Per ciascuna di queste categorie il nuovo codice appalti, aggiornato di recente con il Decreto Sblocca Cantieri (D.L. 18/04/2019, n. 32), prevede delle soglie al di sotto delle quali all’amministrazione è data la possibilità di procedere alternativamente con l’indizione di una gara oppure con l’affidamento diretto dell’appalto ad un operatore economico iscritto in un’apposita lista. Il codice prevede altresì delle soglie oltre le quali l’amministrazione è obbligata a seguire le procedure ordinarie dovendo estendere, in alcuni casi, anche con l’estensione della partecipazione ad imprese che non si trovano sul territorio italiano.

Le predette soglie non sono fisse e periodicamente vengono aggiornate dalle leggi di bilancio o dalle direttive dell’Unione Europea.

Entrando nel dettaglio analizziamo ciascuna delle categorie di appalti sopra richiamate.

Appalti di lavori ed opere: con tale definizione si intende il contratto stipulato per iscritto da una o più amministrazioni e uno o più operatori economici che riguarda:

  • l’esecuzione di lavori nel comparto edilizio, come i lavori di costruzione e di ingegneria civile, la realizzazione di infrastrutture (strade, impianti), la progettazione di impianti e molto altro ancora;
  • l’esecuzione e/o la progettazione esecutiva di un’opera, quale potrebbe essere un manufatto (come ad esempio un immobile);
  • la realizzazione di un’opera che deve corrispondere alle esigenze richieste dall’amministrazione in sede di gara d’appalto, a prescindere dai mezzi utilizzati dall’operatore economico.

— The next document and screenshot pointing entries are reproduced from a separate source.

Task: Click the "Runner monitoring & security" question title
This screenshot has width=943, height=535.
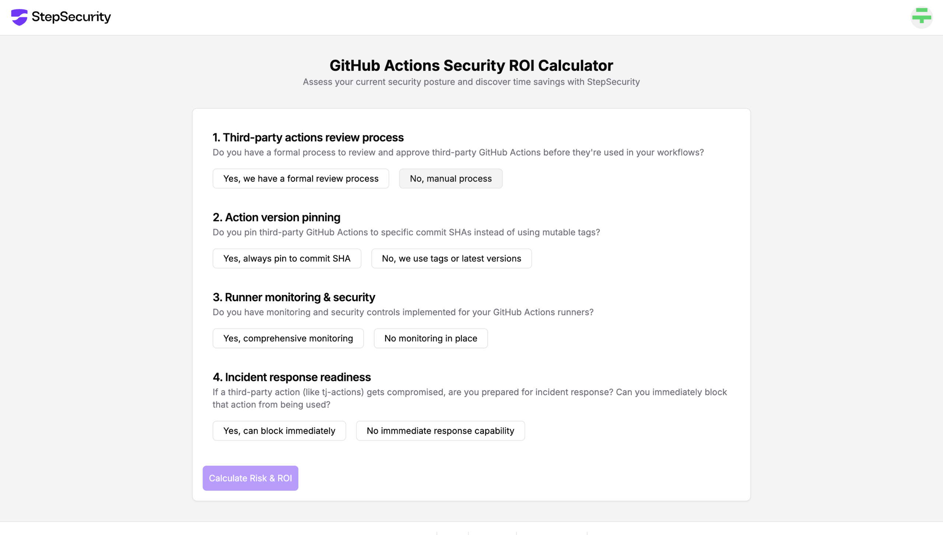Action: coord(294,297)
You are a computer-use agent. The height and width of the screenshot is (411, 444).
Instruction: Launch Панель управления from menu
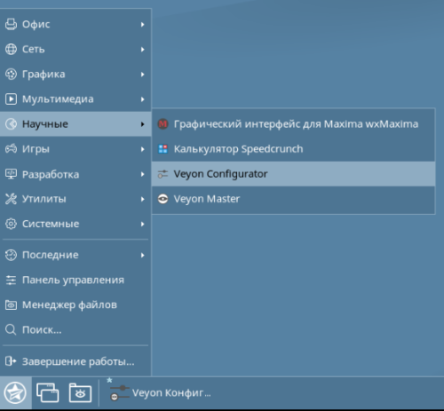click(75, 280)
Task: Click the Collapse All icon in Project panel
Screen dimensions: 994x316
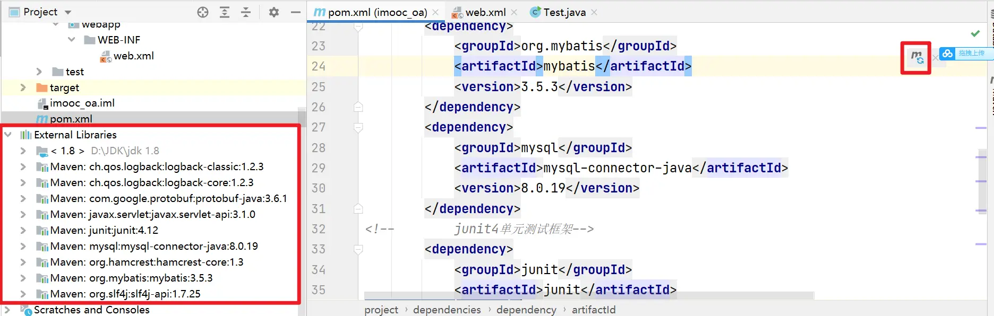Action: tap(246, 12)
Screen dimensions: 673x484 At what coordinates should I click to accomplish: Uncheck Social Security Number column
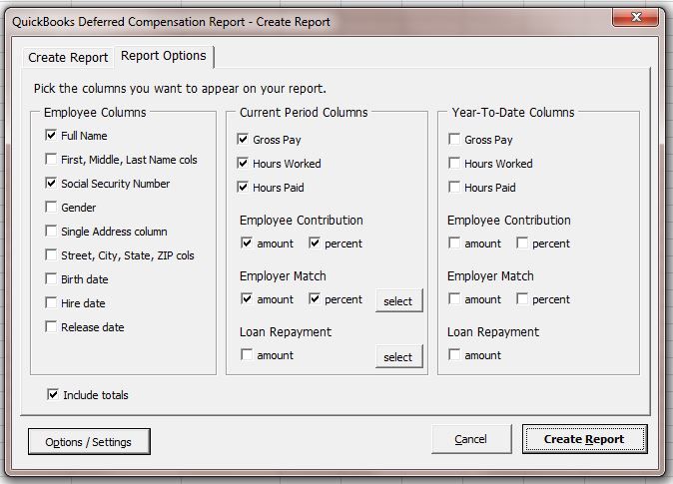[x=51, y=184]
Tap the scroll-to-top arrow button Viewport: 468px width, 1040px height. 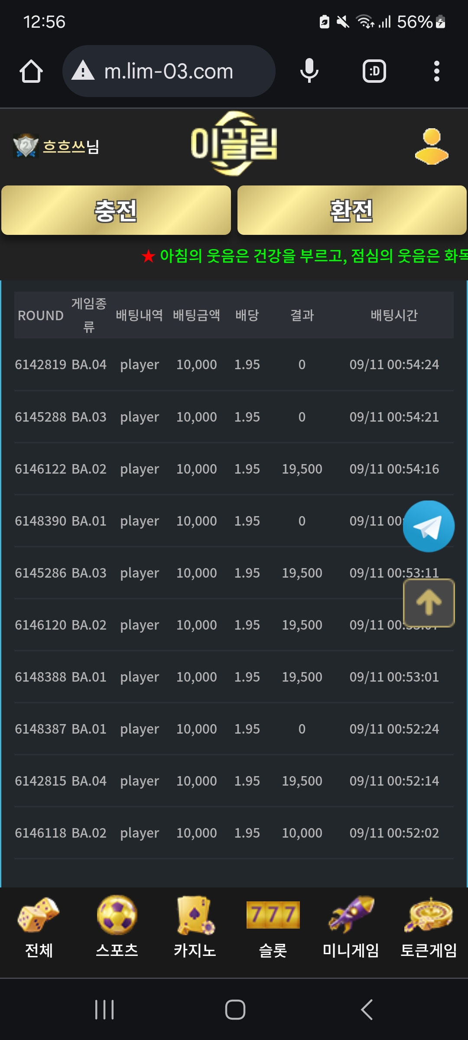pyautogui.click(x=429, y=603)
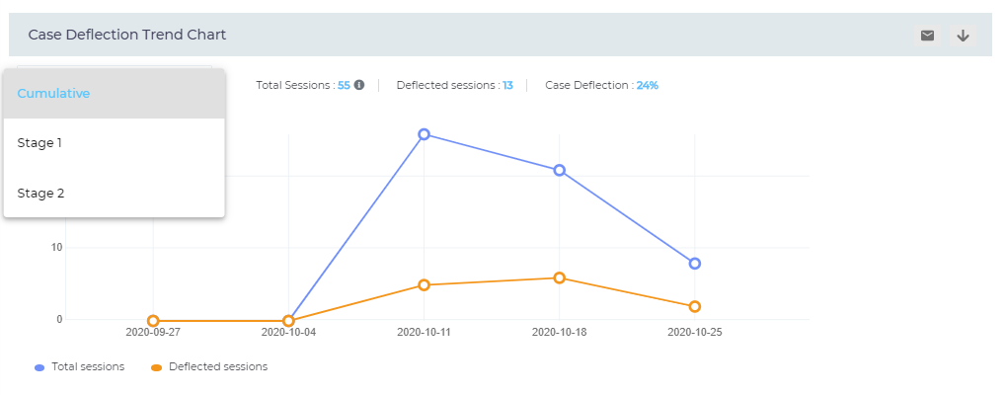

Semplificando, è possibile dire che gli appalti di lavori e opere sono quelli che hanno ad oggetto l’esecuzione di un’attività il cui risultato sarà una costruzione, una ristrutturazione o la realizzazione di un’opera.

Appalti di forniture: per fornitura si intende l’erogazione di specifiche tipologie di prodotti. Nell’ambito degli appalti pubblici le forniture possono riguardare:

  • l’acquisto di un prodotto;
  • la locazione finanziaria del prodotto;
  • la locazione o l’acquisto del prodotto con riscatto dello stesso;
  • la realizzazione di lavori di posa o di installazione.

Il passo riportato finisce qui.